O Conselho Regional de Medicina (CRM-PI) divulgou nota rebatendo o projeto de lei nº 163/2019 que discute a "garantia da gestante para optar pelo parto cesariano, a partir da trigésima nona semana de gestação, bem como a analgesia, mesmo quando escolhido o parto normal". Esse projeto é de autoria do deputado João Mádison (MDB) e tramita na Assembleia Legislativa do Piauí.

A presidente do CRM-PI, Mirian Parente, disse ao Cidadeverde.com que a notícia foi recebida com surpresa e que em nenhum momento os conselheiros foram procurados para discutir o tema na Alepi. A médica ressalta que falta amparo técnico no referido projeto.
--
INSTRUÇÕES.
a - Liste todas as siglas que aparecem no texto sobre o projeto do parto cesariano.
b - Continue o texto sobre o projeto do parto cesariano a partir da última frase.

[Entradas de dados salvas]
--
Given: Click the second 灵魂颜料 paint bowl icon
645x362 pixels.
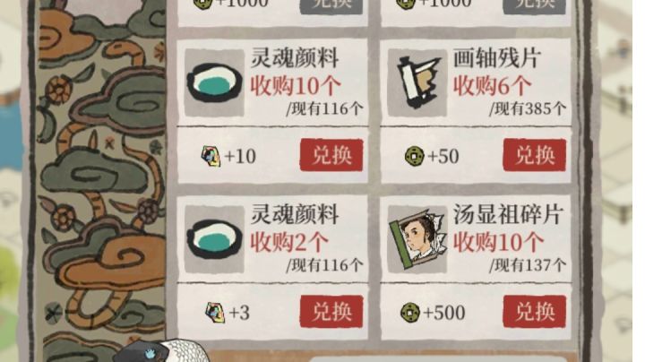Looking at the screenshot, I should (214, 239).
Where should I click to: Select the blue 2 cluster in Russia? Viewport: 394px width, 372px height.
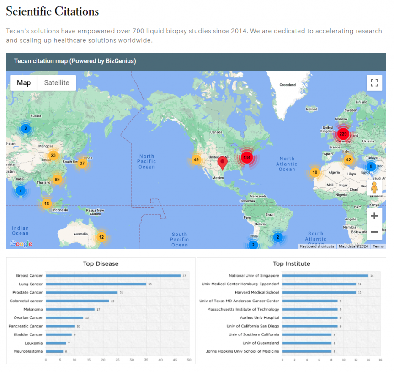25,129
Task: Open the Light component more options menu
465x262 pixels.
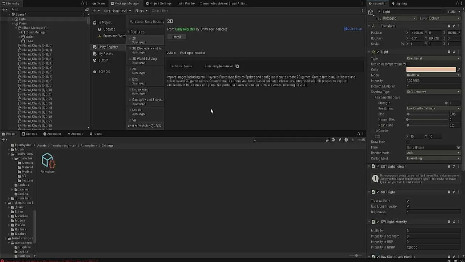Action: click(459, 52)
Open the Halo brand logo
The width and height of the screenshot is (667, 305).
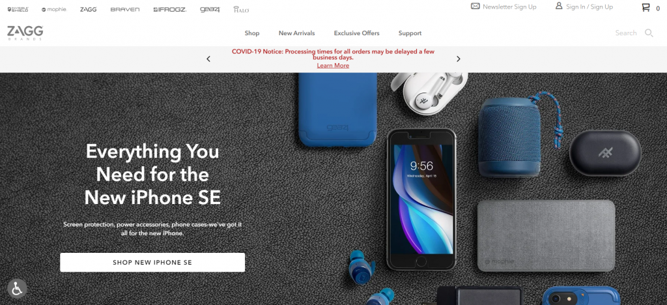pos(241,9)
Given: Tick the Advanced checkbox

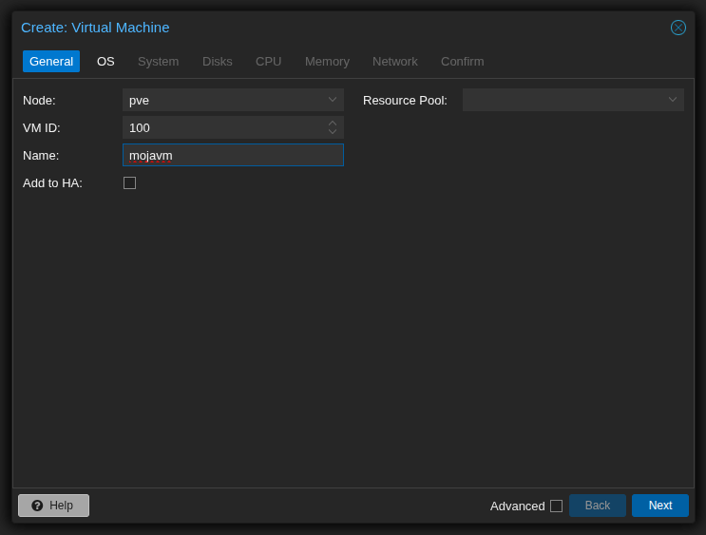Looking at the screenshot, I should pos(556,506).
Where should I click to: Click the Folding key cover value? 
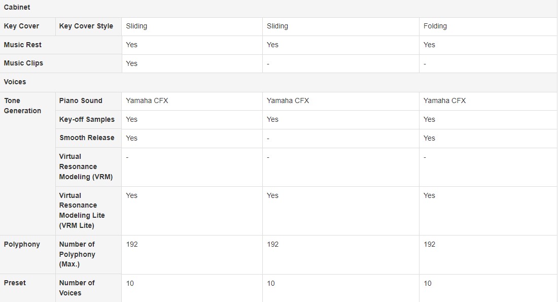(435, 26)
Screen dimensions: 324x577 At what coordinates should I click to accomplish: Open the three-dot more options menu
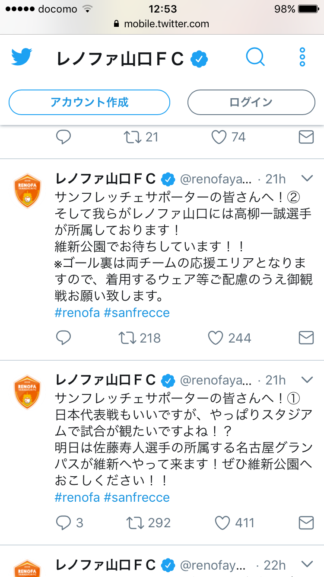[x=302, y=57]
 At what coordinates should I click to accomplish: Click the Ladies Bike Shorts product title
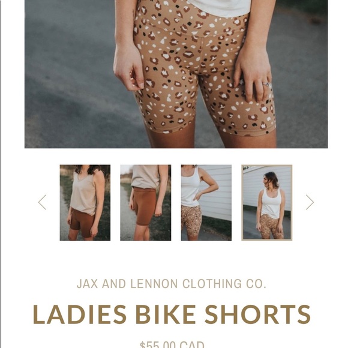172,314
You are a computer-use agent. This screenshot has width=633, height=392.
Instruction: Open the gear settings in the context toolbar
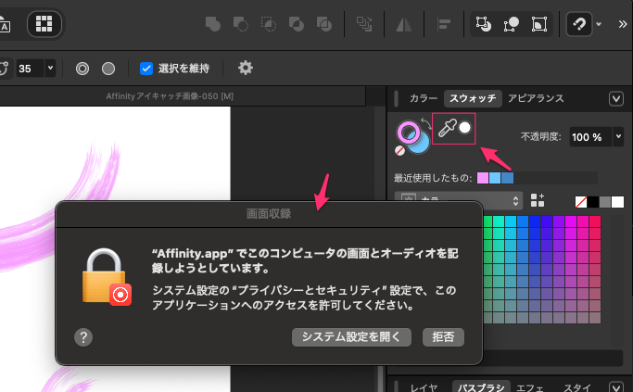pos(245,68)
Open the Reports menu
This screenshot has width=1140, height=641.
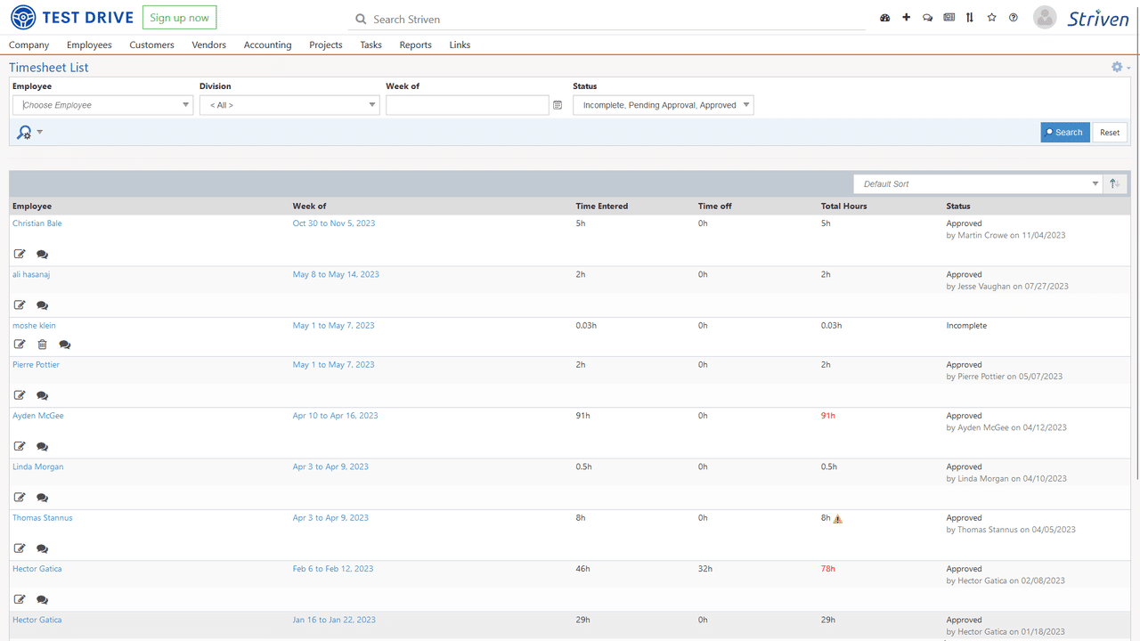415,45
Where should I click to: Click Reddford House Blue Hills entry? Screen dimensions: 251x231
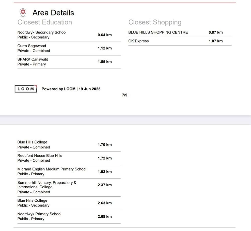point(40,156)
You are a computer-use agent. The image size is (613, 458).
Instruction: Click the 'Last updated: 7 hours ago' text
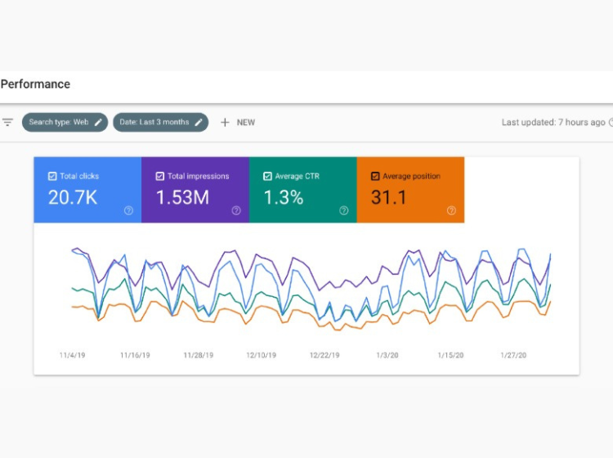553,123
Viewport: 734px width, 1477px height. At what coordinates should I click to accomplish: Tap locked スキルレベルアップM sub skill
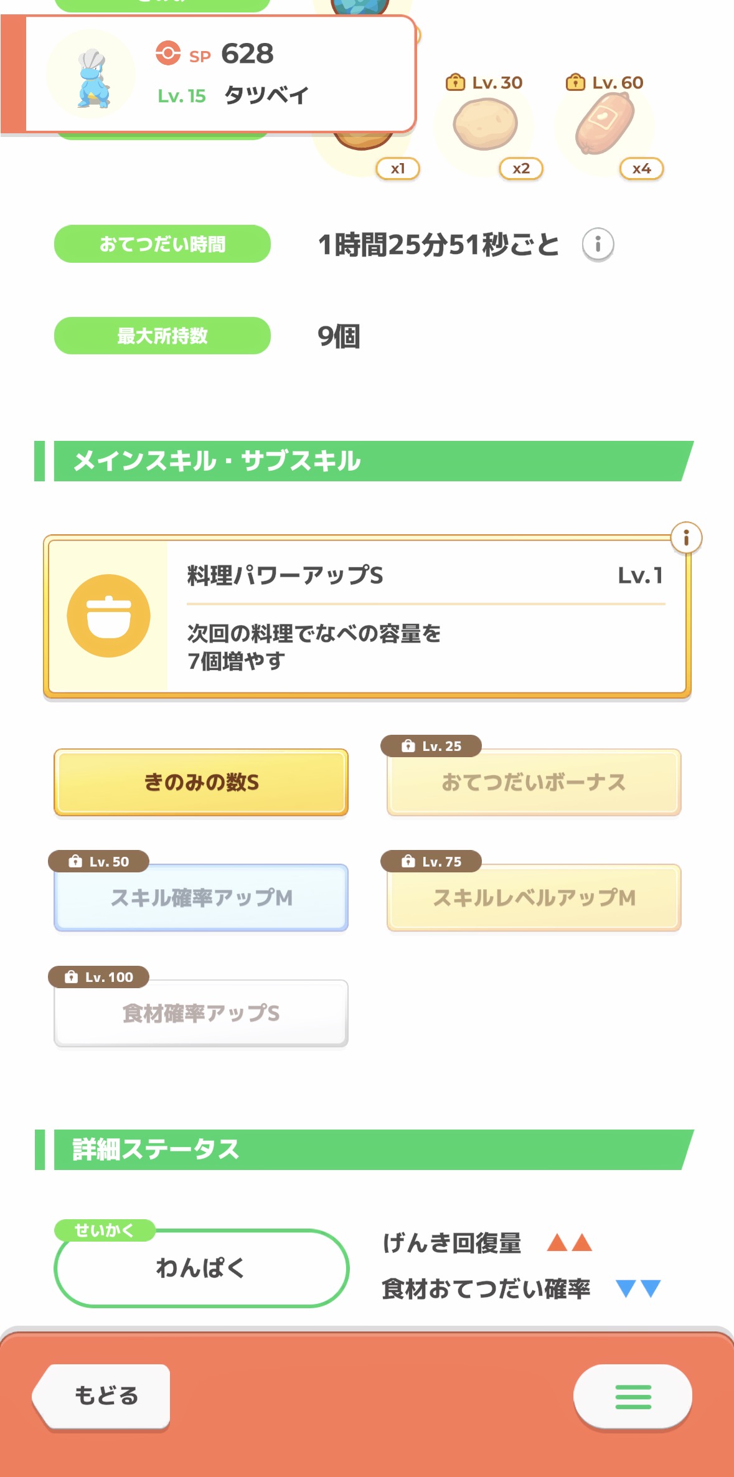point(534,898)
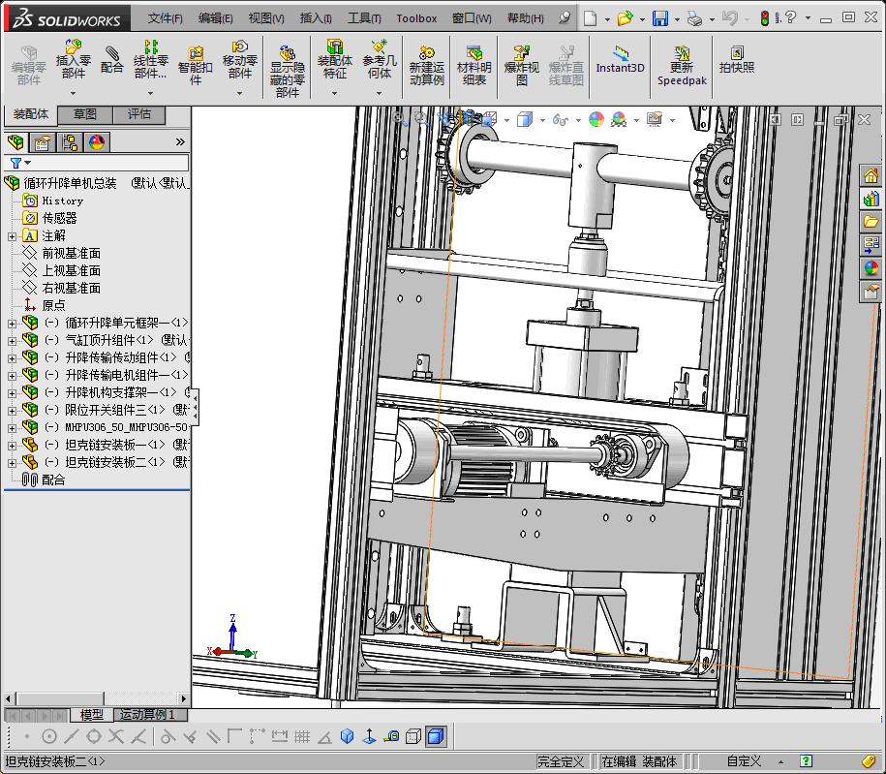Open the 智能扣件 (Smart Fasteners) tool

point(195,56)
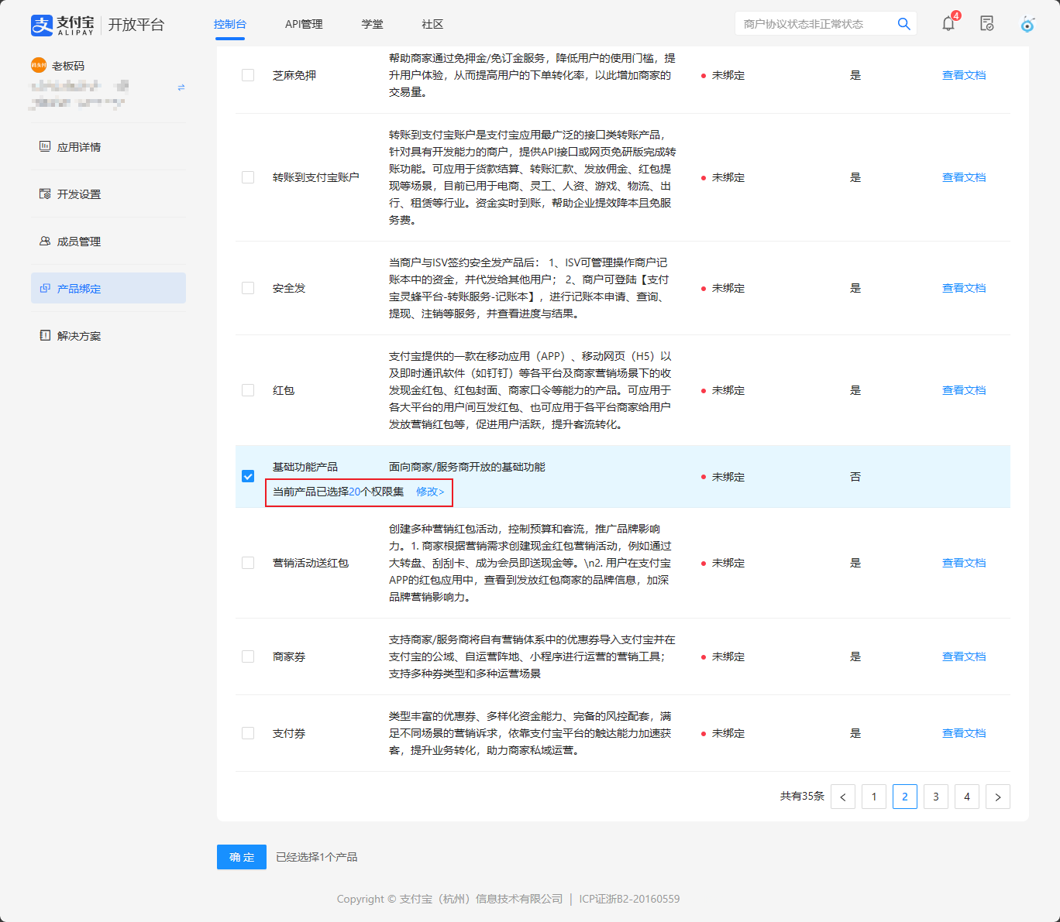The height and width of the screenshot is (922, 1060).
Task: Go to next page with right chevron
Action: 997,797
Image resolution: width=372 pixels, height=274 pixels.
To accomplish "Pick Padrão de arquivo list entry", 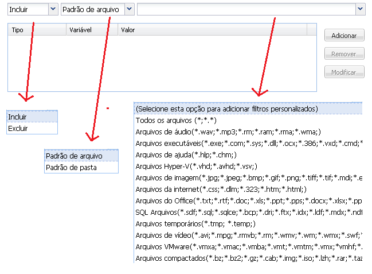I will [x=81, y=156].
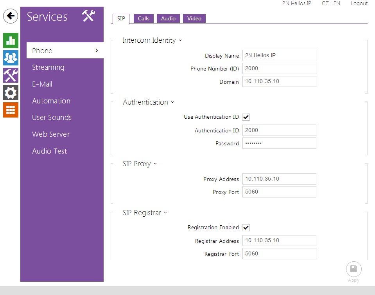Switch language to CZ
Viewport: 375px width, 295px height.
pos(325,4)
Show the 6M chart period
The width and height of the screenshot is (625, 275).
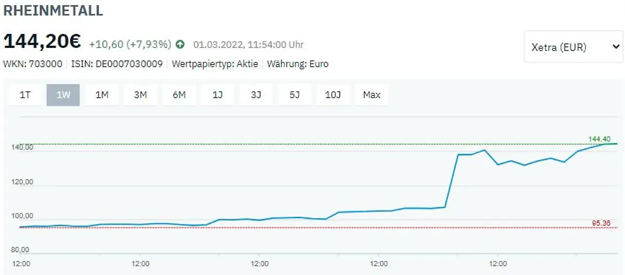pos(179,95)
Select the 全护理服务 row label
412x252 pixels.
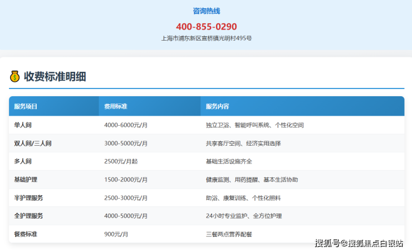point(28,216)
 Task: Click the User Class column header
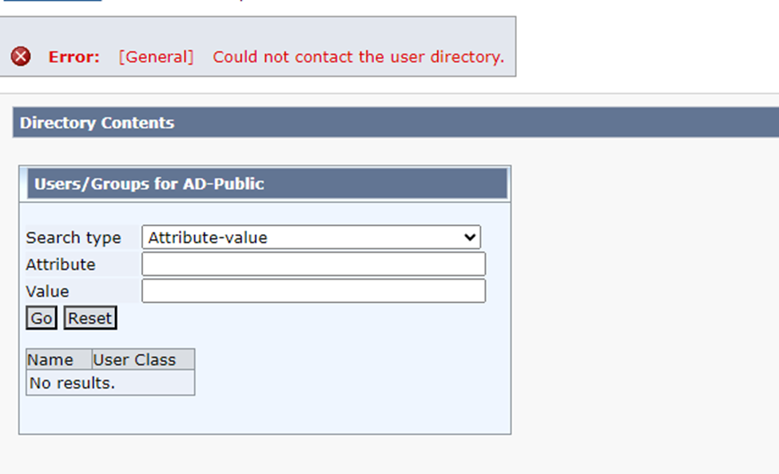point(134,360)
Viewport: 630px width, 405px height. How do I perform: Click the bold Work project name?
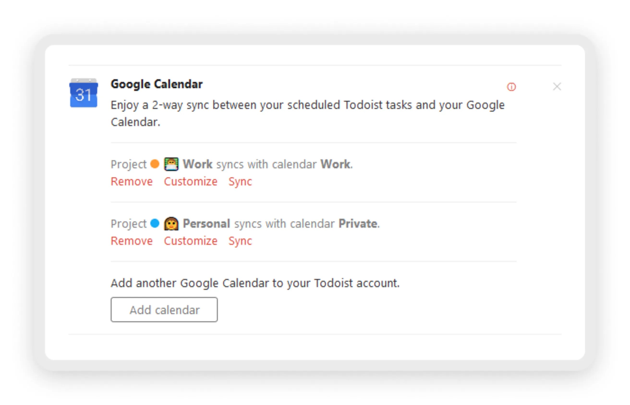[197, 164]
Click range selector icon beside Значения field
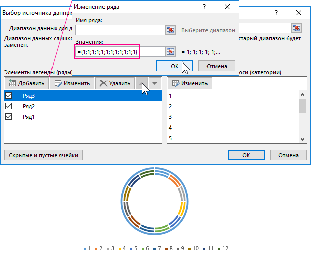The width and height of the screenshot is (311, 253). 171,51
--
RESPOSTAS ESCRITAS.
a -
CRM-PI
MDB
Alepi

b -
"Nós tivemos conhecimento desse projeto de lei e reunimos os nossos conselheiros, em que muitos são ginecologistas obstetras, para organizarmos esse posicionamento.  Muitas vezes, esses projetos são feitos sem nenhum embasamento técnico, sem uma orientação técnica, e isso preocupa o Conselho. Há muitos normativas existentes que discutem o tema e uma construção social de quem vivência. Nós não fomos procurados, mas estamos abertos a discutir e dar esse amparo técnico", disse Mirian.

A nota do CRM-PI informa que "está fundamentadamente comprovado que o parto cesariano oferece mais riscos de infecções e morte para pacientes nas situações habituais. Além disso, o CRM-PI também considera alarmante o Projeto de Lei Estadual n° 163 de 19 de agosto de 2019, pois o sistema público de saúde, que já não vem comportando a sobrecarga existente, não suportará o aumento do número de atendimentos por cirurgia, que certamente demanda mais profissionais qualificados, mais estrutura de centros cirúrgicos, leitos de UTI e leitos de enfermaria, sem falar no maior tempo de internação".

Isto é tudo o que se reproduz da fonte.